Sonicbids: Turning Brands into Rockstars

For my final innovative Boston marketing profile, I’m writing about Sonicbids.** To see how other Boston companies are innovating the marketing world, check out my posts on HubSpot and Pongr.

Many marketers today create buyer personas to better visualize their target consumers. Some statistics, like age, geography and income bracket, are relatively straightforward. However, marketers today have all sorts of tricks to get themselves into their audience’s frame of mind. One of my friends from marketing firm Holland-Mark asks her clients to picture what kind of car their customers most likely drive. Mark Schaefer, author of the Tao of Twitter and {grow} blog, asks his clients to compare their brand to a celebrity and their audience as someone who might relate to that celebrity.

Sonicbids, a social music marketing firm in Boston, would probably ask you what music your customers are most likely to listen to. After all, a Justin Bieber fan makes a much different buyer profile than a Grateful Dead concertgoer. After identifying your target market and goals, they would take that information to create an interactive experience involving your brand, a band and of course, fans. Here’s how they work.

Sonicbids serves three clients: bands, promoters and bands. CEO Panos Panay started as an agent and was inspired to start Sonicbids after realizing there was a real opportunity for bands to promote themselves and get gigs on the internet. Thus, one of the primary focuses of Sonicbids is to connect bands and promoters and help emerging talent book gigs online and develop their social media presence. This offering is all well and good for entrepreneurial music talent, but here’s where it gets interesting for traditional brand marketers.

Sonicbids reaches 100 million fans around the world through 350,000 bands and 26,000 promoters. Brands like Converse, Taylor Guitars, Universal Studios, GAP and even Midas connected with their music-loving consumers using interactive promotions. Yes, but what does that mean?

For Sonicbids’ partnership with Midas, it was all about the “Rock the Highway” campaign–connect to a younger generation through finding the next great “road song”. Their website received 1,000 submissions from artists, who in turn promoted the contest to their fans. The ripple effect continued when fans tuned in to vote on a winner all while receiving special Midas deals, content and music event access. Rather than directly seek out traffic for a notoriously hard-to-reach demographic (hooray for millennials!), they solicited much people with a built-in audience, aka rock musicians, to tap their fan-base for a promotion with the help of Sonicbids. Pretty cool, especially for an automotive repair shop.
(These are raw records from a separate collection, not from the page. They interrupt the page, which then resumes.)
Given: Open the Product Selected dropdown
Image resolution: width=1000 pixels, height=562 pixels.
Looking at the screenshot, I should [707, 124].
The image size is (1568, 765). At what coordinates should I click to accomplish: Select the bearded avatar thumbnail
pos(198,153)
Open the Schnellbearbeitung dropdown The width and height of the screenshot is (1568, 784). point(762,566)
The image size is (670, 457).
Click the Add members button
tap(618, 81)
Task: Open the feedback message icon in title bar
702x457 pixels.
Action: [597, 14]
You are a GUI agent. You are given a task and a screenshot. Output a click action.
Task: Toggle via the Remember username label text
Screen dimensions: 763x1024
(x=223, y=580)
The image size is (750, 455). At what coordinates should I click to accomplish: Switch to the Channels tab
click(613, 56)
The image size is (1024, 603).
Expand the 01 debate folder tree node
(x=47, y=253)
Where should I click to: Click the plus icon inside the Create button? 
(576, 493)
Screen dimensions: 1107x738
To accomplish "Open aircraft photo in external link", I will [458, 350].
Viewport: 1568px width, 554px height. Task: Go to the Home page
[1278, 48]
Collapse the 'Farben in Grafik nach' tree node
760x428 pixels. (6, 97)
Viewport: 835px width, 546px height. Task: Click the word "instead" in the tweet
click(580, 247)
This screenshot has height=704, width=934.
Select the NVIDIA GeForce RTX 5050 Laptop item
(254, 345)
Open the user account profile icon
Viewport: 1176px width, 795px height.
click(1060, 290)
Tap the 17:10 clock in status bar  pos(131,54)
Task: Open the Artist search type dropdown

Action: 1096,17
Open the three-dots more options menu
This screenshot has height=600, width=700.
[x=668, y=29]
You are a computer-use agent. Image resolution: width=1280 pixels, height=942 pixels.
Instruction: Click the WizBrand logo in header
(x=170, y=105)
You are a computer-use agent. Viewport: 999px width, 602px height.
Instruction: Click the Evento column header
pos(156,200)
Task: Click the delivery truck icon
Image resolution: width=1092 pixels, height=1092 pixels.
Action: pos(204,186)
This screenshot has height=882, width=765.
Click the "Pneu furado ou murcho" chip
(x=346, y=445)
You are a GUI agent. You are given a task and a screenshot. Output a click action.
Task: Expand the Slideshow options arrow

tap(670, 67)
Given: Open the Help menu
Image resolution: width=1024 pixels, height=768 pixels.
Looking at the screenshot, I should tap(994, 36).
Whether it’s connecting with your buyer profiles through their favorite bands, establishing a presence at a music festival or concert, soliciting musical content from over 36,000 bands, improving social media through musical engagement or strategizing an entirely different marketing plan to meet your needs, Sonicbids is a fascinating resource for brand marketers. I’m hoping to follow up this article with a more in depth interviews, but until then, this is definitely a company worth keeping an eye on.

If you have any companies doing interesting things in the marketing world, I’m always interested in learning what’s out there and talking to people in the industry. Thanks for reading! Lindsey Kirchoff

**I don’t benefit from this post in any way, other than meeting people in the marketing industry doing interesting things. This isn’t advertorial or paid copy, just the result of a fascinating conversation at the airport!

2 thoughts on “Sonicbids: Turning Brands into Rockstars

  1. [...] before meeting them. My introduction included a few links to help them get to know me, including one article I had written about why I admired their company. This extra step made me feel significantly more professional and prepared for the interview [...]

  2. [...] before meeting them. My introduction included a few links to help them get to know me, including one article I had written about why I admired their company. This extra step made me feel significantly more professional and prepared for the interview [...]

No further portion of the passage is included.